Los días fueron pasando y las vacaciones se acabaron. Había que prepararse mentalmente para volver a las clases y todo lo demás. Y, cómo no, la voz del futuro acudió, puntual e inoportuna una vez más, a dar la tabarra al pobre muchacho, por si no tenía bastante pesadumbre.
_Bueno, pues ya se acabaron las Navidades. Al final no te lo has pasado tan mal, ¿no es así?
_Sí, me lo he pasado bien, pero hubiera preferido estar en mi casa. Me he acordado muchas veces.
_Allí no hubieras tenido tantas diversiones, y hubieras pasado más frío, sin calefacción, solo con el brasero o la lumbre de la cocina, junto al trashoguero.
_Ya lo sé, pero quería estar con mis padres y con toda mi familia. Y jugar en la calle con mis amigos de siempre.
_¿Les has escrito, contándole todo esto?
_Sí, pero hay que tener cuidado con lo que se dice, porque nos leen las cartas antes de enviarlas.
_Bueno, no te preocupes. Las cosas van a ir cambiando y algún año de los próximos os dejarán ir.
_No estoy yo tan seguro. ¿Cuándo será eso, el año que viene?
_No puedo decírtelo, pues si supiéramos exactamente lo que nos va a ocurrir en el futuro, la cosa no tendría gracia, la vida dejaría de tener interés hasta para nosotros mismos.
_Jobar, al final nunca me dices nada. Pero dime por lo menos una cosa, sabelotodo. Dentro de muchos años, tantos como tú tienes, ¿seguirá habiendo Navidades?
_Sí, claro, siempre habrá Navidad, porque la Navidad es ilusión, y sin ilusión la vida carece de sentido; se pierden, incluso, las ganas de vivir. Cambiarán muchas cosas, la vivirás de otra manera, a veces llegará a hastiarte, pero siempre, año tras año, esperarás su llegada.
_Bueno, algo es algo. Y, oye, ¿a ti los Reyes te traen regalos, ahora que eres viejo?
_Claro, los Reyes siempre traen regalos si te portas bien.
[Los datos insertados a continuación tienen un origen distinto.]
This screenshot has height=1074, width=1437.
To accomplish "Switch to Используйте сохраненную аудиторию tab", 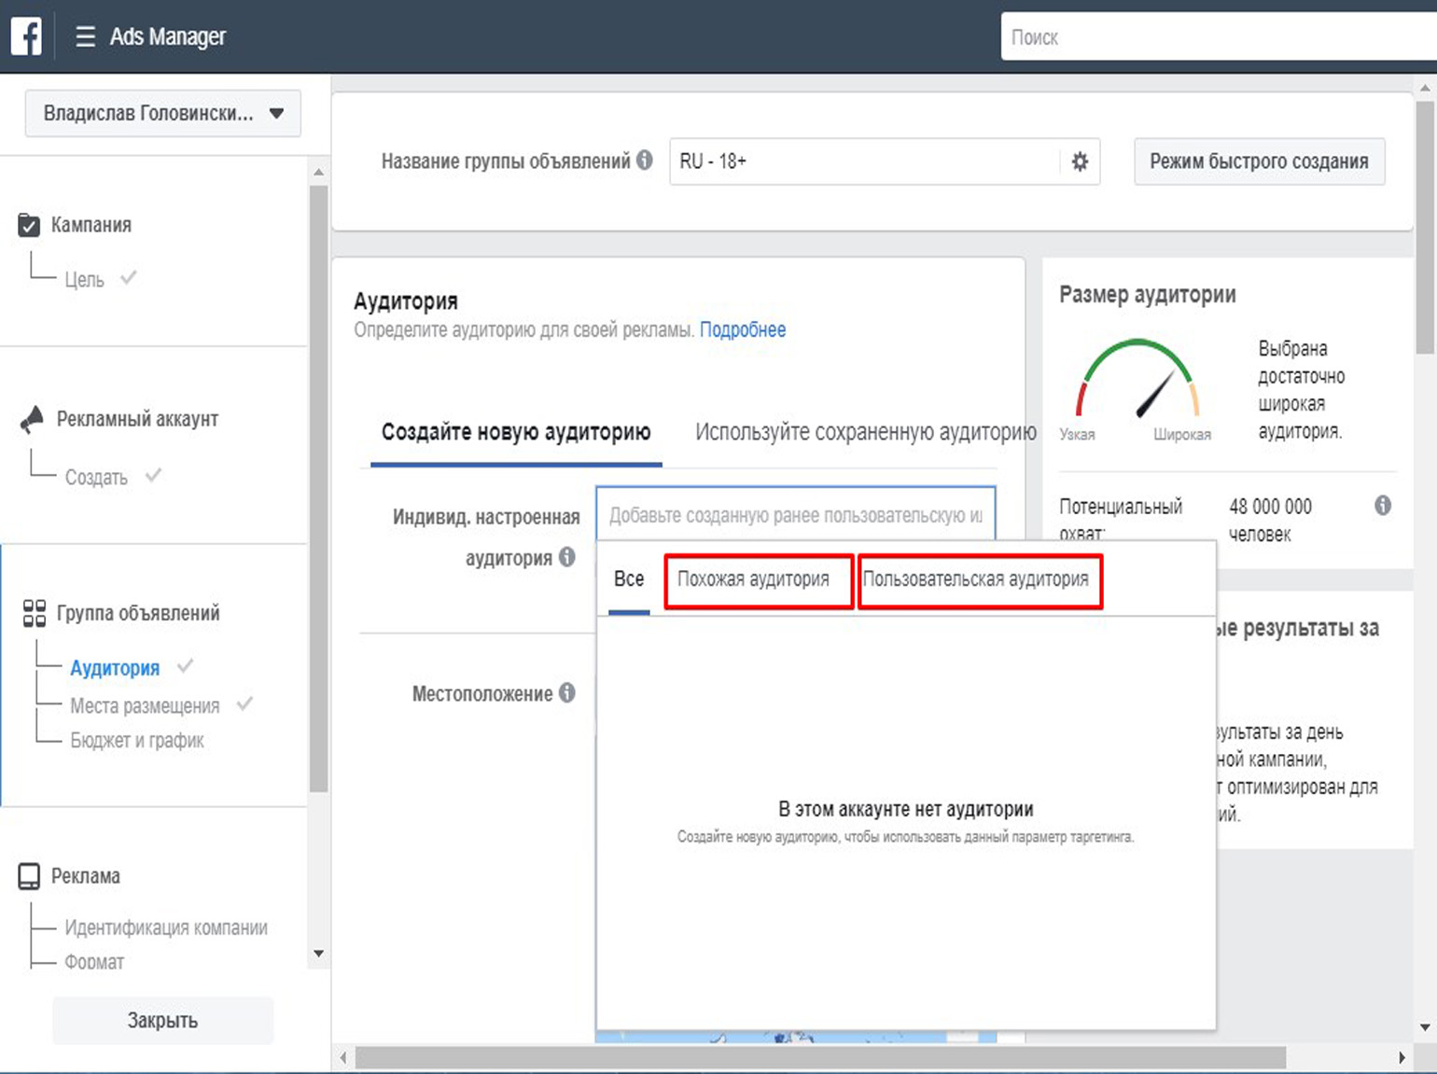I will point(865,432).
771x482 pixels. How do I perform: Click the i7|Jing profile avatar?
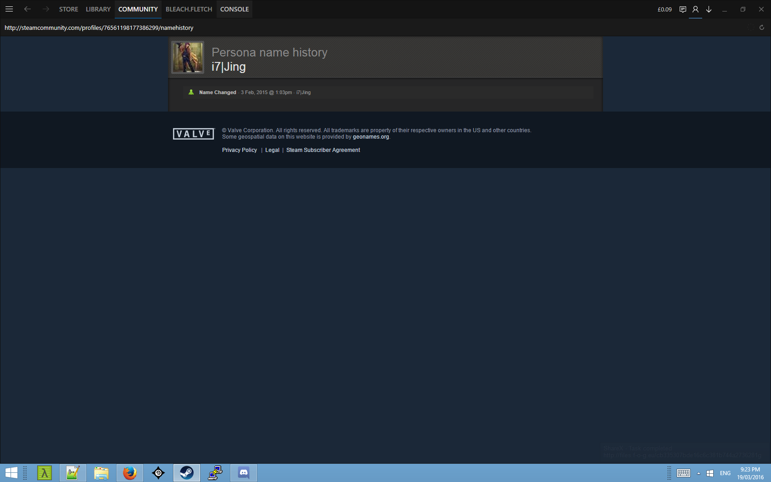click(188, 57)

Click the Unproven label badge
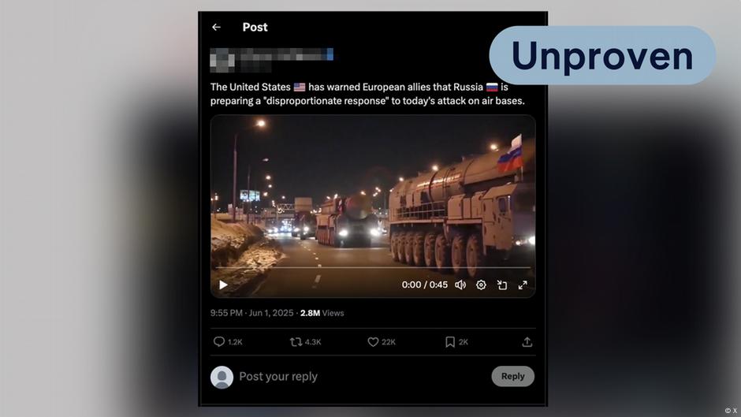pos(602,55)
Además, últimamente les ha salido competencia con Papá Noel, que también anda por ahí con su saco el día de Navidad.
_¿Ese gordo con gorro y barba, vestido de colorao? ¿Pero no es el de los americanos?
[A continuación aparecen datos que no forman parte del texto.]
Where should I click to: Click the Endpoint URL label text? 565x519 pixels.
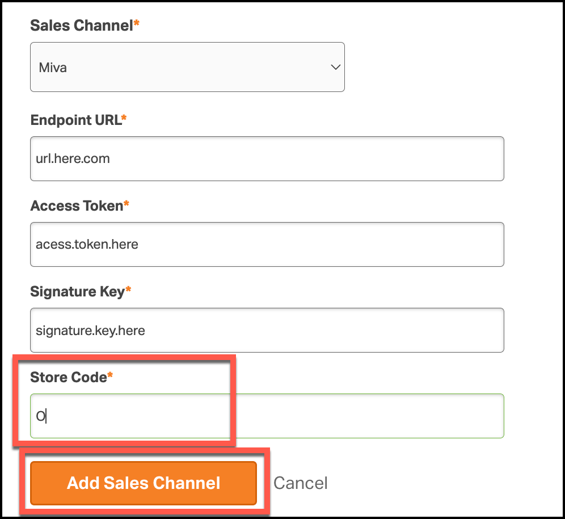tap(75, 120)
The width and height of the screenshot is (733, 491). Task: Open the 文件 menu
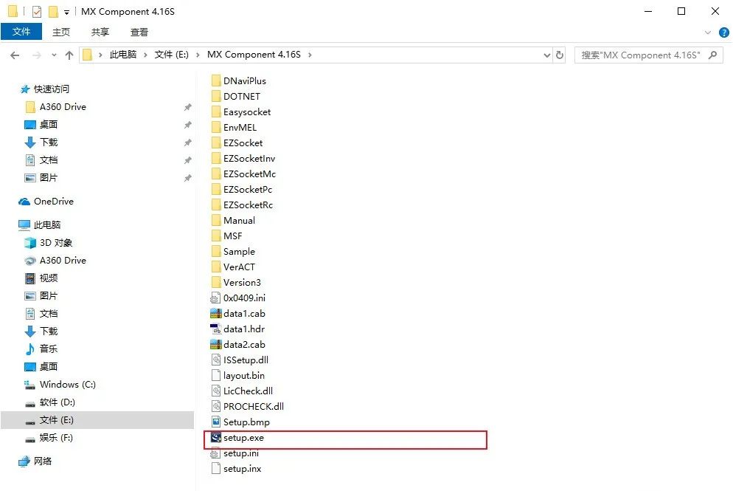coord(22,32)
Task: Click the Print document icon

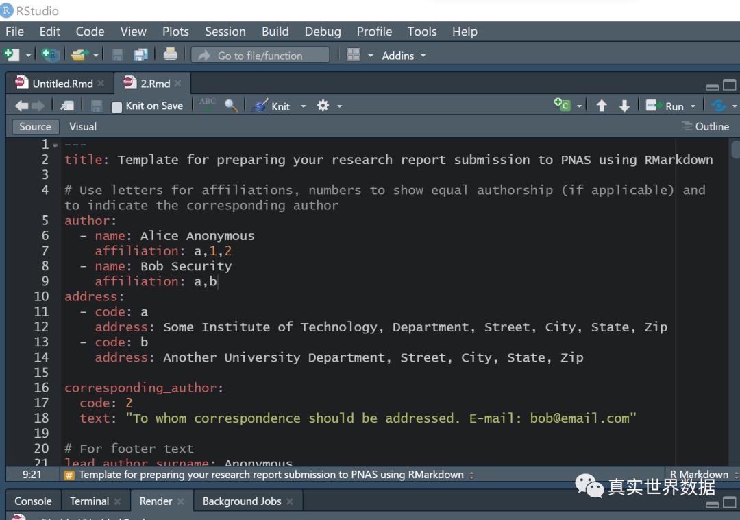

_También nos lo han mandado para acá, como otras muchas cosas suyas. Y los niños están muy contentos porque tienen doble ración de regalos. Pero, anda, ponte a estudiar, que mañana vuelves a tener clase y tendrás que dar cuenta de los deberes y ejercicios que te mandaron. ¿Los has hecho todos?
_Sí, aunque no sé si me habrán salido bien.
Y todo volvió a la rutina de siempre. Mejor dicho, casi todo, porque algunos de los que se fueron de vacaciones forzosas y no volvieron eran amigos suyos. Aquellas malditas vacaciones obligadas e indefinidas que nadie quería y que incluso a su incipiente capacidad crítica le parecían injustas. Los echó mucho de menos.
Y ni siquiera había podido despedirse de ellos.